Périls nébuleux dans le royaume
C’est peu dire, en effet, que ceux qui entourent Tommy Shelby ont peu de choses à se mettre sous la dent, comme Duke, autour duquel tourne pourtant le thème central de la transmission. Il y a presque une dimension arthurienne à voir le père distant et le fils bâtard se disputer le titre de « roi des gipsys » dans un pays en guerre. Mais Harper et Knight exploitent peu, ou mal, cet aspect. Keoghan fait ce qu’il peut pour donner corps à Duke, que l’on a peu l’occasion de connaître et de comprendre. C’est à peine si L’Immortel se donne la peine de montrer ses nouveaux Peaky Blinders, en action – c’est pourtant la promesse de la nouvelle série qui entrera bientôt en production. Le complot nazi reste tout aussi nébuleux : la menace est tout entière contenue dans le personnage joué par Tim Roth, en pilote automatique, et une bande d’hommes de main évacuée dans un final explosif et expédié. Roth ne peut exister et s’imposer, sur le temps ramassé d’un long-métrage, de la même manière que Sam Neil, Adrien Brody ou Tom Hardy dans la série.

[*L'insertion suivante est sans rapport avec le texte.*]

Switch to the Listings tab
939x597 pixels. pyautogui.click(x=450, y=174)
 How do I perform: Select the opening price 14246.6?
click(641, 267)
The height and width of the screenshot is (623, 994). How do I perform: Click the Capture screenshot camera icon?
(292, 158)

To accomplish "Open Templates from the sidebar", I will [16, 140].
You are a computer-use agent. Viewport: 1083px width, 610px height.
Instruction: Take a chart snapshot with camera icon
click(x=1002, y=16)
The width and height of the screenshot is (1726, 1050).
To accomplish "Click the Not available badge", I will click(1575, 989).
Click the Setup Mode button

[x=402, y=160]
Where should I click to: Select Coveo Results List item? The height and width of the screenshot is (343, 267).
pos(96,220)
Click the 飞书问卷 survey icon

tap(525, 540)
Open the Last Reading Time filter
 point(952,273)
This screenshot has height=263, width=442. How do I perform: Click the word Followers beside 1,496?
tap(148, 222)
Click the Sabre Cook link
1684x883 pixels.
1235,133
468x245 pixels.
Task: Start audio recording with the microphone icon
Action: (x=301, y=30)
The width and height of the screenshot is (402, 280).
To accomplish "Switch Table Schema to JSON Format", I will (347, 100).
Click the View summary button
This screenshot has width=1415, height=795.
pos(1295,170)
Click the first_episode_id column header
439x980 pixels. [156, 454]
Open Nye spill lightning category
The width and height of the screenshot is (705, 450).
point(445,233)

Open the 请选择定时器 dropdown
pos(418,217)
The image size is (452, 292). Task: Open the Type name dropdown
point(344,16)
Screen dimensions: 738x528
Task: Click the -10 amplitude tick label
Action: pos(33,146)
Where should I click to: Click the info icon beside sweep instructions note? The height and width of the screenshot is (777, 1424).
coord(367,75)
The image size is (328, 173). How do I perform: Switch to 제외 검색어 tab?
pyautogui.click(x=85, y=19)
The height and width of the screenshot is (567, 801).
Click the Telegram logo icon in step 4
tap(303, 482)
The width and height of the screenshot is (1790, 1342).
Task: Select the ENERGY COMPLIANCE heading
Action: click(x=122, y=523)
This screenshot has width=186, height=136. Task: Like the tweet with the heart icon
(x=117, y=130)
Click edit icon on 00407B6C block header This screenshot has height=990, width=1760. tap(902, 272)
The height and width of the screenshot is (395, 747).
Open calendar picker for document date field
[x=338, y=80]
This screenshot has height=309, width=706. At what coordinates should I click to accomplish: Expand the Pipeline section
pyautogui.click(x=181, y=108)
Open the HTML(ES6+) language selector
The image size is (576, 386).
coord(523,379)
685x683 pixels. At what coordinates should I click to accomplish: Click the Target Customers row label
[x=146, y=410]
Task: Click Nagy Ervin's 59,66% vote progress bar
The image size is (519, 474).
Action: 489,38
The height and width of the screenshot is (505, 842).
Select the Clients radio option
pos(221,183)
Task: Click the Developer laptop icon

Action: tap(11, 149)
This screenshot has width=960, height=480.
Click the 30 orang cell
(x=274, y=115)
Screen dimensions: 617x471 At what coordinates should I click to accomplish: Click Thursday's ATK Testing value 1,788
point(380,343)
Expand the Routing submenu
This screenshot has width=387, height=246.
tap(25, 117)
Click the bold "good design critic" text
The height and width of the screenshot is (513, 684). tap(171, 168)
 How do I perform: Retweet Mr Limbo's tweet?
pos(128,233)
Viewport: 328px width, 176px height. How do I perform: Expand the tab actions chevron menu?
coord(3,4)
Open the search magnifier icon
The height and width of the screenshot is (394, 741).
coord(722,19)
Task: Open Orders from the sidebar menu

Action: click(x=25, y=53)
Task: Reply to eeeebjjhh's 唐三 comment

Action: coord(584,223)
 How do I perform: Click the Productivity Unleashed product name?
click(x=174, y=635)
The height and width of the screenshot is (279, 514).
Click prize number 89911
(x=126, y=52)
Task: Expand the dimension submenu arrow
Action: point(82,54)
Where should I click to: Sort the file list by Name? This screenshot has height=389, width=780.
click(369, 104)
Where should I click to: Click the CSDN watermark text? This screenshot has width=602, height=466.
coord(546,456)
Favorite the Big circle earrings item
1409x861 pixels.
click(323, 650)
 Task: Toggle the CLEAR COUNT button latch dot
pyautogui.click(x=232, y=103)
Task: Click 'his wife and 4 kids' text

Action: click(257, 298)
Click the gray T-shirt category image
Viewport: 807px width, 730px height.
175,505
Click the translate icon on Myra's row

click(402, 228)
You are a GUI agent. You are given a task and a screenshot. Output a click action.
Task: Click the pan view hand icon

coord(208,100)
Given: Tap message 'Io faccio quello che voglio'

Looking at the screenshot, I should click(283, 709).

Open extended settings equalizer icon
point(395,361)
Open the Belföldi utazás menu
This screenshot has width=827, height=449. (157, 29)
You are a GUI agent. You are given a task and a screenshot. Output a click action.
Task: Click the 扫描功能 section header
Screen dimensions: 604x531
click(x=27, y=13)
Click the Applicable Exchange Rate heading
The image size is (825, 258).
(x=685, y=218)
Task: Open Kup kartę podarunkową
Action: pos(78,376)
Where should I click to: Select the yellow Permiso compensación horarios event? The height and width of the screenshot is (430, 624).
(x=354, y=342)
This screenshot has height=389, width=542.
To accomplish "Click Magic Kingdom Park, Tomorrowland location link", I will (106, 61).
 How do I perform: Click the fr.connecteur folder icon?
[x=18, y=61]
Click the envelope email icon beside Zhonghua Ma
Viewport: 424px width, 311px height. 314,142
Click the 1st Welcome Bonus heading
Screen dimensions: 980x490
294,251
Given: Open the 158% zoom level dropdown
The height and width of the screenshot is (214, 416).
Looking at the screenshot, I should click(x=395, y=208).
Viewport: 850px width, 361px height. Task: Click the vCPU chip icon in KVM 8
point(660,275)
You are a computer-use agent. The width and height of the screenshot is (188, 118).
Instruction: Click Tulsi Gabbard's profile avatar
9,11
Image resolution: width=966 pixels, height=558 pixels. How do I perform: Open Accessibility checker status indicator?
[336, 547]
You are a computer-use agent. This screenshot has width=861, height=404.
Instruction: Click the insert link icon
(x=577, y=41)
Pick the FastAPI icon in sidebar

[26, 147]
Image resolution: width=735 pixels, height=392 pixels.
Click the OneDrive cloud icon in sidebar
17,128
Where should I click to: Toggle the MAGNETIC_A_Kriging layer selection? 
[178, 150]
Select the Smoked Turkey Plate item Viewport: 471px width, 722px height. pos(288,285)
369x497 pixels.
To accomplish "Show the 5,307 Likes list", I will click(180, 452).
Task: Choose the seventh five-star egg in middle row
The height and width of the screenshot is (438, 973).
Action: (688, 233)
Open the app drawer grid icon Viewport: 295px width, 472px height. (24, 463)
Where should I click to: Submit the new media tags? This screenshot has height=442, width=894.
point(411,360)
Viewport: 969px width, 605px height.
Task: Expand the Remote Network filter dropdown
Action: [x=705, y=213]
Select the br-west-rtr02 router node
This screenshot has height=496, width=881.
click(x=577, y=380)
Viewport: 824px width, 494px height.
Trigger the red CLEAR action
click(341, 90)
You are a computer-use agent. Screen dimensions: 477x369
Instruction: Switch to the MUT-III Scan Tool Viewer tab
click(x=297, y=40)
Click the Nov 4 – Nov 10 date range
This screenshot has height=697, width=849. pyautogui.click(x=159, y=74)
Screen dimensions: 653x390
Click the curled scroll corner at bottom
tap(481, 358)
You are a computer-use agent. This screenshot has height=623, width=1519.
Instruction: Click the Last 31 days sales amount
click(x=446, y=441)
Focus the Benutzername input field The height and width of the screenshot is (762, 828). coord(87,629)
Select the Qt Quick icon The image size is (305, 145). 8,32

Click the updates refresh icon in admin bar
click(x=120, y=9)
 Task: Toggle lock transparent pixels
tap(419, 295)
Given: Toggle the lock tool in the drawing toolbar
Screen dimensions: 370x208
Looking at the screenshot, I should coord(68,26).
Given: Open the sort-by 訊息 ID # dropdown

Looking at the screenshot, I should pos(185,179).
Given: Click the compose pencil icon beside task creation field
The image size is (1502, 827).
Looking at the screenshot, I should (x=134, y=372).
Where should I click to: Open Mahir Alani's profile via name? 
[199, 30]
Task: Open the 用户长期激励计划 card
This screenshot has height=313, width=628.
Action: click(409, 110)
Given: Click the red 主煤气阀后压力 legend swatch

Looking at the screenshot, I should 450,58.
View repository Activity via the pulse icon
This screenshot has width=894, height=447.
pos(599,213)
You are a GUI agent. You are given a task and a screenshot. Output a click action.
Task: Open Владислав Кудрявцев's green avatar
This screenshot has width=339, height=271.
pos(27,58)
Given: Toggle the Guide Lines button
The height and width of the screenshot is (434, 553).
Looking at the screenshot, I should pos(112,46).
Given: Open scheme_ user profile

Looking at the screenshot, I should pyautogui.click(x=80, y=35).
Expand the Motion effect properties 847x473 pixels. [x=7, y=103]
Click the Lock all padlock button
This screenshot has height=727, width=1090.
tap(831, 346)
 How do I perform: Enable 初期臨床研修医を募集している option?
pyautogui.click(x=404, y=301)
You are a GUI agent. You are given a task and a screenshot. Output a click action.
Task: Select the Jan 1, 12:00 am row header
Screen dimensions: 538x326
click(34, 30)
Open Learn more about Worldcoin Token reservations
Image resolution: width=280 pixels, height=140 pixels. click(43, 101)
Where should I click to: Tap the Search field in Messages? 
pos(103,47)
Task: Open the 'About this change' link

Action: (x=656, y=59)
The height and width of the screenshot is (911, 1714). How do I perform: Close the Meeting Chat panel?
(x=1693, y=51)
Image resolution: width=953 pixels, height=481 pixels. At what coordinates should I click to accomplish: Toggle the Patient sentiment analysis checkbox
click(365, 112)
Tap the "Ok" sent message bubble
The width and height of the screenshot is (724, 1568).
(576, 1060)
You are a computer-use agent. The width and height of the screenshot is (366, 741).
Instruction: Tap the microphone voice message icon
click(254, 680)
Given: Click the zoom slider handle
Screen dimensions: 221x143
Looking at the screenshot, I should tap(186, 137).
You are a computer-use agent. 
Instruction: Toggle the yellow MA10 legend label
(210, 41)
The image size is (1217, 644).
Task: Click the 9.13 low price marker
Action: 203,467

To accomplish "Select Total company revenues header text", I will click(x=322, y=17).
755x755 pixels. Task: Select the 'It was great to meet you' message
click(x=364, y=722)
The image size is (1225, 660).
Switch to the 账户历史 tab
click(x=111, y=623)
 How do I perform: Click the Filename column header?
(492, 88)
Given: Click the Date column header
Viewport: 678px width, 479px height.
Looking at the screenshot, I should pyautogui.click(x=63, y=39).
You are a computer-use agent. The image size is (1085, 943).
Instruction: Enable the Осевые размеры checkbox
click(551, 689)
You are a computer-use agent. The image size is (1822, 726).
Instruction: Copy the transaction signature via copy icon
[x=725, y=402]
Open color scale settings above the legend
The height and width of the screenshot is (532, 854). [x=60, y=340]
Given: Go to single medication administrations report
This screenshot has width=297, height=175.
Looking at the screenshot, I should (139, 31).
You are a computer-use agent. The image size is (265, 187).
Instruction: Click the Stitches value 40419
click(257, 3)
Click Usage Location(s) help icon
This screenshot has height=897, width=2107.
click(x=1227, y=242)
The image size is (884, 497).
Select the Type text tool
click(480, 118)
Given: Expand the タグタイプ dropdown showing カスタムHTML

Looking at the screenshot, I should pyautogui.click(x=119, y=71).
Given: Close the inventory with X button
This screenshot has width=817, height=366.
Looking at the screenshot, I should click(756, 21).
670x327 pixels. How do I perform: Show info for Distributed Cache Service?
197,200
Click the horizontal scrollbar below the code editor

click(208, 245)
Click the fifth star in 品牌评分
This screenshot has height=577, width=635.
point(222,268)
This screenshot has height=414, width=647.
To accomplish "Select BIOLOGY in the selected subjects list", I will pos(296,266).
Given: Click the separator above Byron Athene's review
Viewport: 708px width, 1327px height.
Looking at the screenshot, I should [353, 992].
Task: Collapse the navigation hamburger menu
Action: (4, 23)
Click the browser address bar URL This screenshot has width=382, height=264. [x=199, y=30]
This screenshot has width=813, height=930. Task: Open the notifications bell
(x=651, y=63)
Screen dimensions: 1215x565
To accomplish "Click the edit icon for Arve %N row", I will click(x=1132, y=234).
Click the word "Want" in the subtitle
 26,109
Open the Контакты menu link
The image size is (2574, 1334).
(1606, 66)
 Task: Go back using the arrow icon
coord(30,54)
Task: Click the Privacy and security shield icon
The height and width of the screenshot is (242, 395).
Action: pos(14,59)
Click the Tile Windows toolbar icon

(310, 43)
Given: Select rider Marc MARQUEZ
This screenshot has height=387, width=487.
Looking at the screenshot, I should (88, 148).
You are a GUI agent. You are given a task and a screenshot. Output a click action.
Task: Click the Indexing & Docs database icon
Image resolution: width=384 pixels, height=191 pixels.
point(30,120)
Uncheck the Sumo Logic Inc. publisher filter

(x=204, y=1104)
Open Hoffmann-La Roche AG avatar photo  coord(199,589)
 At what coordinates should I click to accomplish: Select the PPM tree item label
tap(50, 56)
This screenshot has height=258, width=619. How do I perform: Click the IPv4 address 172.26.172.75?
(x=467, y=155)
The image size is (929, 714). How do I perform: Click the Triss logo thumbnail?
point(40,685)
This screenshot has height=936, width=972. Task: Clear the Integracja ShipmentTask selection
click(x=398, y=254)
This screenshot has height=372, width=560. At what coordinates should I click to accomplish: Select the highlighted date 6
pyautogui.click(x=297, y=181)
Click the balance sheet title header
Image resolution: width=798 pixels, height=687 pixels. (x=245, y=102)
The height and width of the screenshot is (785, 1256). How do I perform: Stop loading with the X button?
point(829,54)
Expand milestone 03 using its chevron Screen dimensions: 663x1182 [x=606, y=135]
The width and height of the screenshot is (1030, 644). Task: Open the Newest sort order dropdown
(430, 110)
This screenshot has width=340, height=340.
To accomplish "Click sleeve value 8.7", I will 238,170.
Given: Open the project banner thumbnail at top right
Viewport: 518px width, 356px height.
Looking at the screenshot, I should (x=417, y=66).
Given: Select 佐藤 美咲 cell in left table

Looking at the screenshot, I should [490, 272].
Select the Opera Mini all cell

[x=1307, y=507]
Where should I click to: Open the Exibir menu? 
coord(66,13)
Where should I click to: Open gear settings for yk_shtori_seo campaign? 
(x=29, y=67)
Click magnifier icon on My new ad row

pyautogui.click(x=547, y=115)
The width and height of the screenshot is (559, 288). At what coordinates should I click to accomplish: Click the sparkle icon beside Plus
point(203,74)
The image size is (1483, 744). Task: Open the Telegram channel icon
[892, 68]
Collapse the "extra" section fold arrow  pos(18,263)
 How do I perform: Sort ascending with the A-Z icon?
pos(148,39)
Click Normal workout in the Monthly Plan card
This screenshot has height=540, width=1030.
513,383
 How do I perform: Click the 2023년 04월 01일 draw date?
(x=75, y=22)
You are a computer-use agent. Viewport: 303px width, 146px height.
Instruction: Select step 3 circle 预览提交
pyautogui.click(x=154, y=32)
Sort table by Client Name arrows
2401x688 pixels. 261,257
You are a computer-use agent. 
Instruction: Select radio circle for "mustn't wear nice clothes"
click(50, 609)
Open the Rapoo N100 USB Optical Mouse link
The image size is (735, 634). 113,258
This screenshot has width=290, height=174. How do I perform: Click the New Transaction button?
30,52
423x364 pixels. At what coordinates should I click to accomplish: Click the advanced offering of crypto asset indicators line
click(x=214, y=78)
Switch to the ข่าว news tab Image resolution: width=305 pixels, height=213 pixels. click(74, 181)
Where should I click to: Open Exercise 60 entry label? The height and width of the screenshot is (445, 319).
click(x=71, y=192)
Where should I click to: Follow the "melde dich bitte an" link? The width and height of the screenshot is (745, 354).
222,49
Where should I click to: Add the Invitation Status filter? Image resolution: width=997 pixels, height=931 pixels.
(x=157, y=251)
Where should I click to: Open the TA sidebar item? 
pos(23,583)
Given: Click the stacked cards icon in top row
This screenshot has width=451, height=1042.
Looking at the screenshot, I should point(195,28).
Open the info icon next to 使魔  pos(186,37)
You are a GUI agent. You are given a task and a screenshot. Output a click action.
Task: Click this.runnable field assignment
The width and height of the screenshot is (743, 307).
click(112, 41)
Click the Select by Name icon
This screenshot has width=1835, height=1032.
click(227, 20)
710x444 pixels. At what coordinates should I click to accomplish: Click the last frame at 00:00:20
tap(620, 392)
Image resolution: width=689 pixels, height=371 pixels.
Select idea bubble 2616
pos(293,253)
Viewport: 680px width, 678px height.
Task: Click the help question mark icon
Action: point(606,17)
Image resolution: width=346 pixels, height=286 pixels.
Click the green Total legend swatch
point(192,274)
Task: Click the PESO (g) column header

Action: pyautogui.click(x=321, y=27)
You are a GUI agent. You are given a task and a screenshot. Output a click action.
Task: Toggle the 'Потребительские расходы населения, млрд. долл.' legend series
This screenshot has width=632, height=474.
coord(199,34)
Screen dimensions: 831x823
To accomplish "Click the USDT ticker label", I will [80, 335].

Et puis il y a ces choix scénaristiques étranges, qui vont du mystère entourant la mort d’Arthur – l’acteur était certes trop accro aux substances illicites pour être engagé, mais le personnage, lui, ne méritait pas cette mort hors champ confuse et incohérente – à la création de Kaulo, deus ex machina sur pattes qui nous vaut une scène de sexe incongrue. L’Immortel s’avère malgré tout généreux en clins d’œil destinés aux fans (qui restent la cible principale du projet), et n’est pas avare en compositions visuelles léchées et en décors imposants : clairement, Harper avait du budget et il se voit à l’écran, même si le tout manque un peu de vie et de figurants.
Enfin, on ne dira jamais assez de bien de Cillian Murphy, son regard bleu écarquillé et son intensité, qui a fait sien ce rôle exigeant au point que son réalisateur le cadre comme un superhéros lorsqu’il se décide à sortir son costume trois-pièces du placard. Série chorale feuilletonnante, Peaky Blinders vivait et mourait aussi par le rôle central qu’y tenait le charismatique acteur d’Oppenheimer. Une boule de contradictions furieuses, à la fois insondable et à fleur de peau. Un protagoniste qui attirait toute l’attention à lui, et méritait bien un film testament. Murphy n’a pas à rougir du résultat, même si celui-ci demeure sans surprises, bancal et moins flamboyant que la série qui l’a précédée.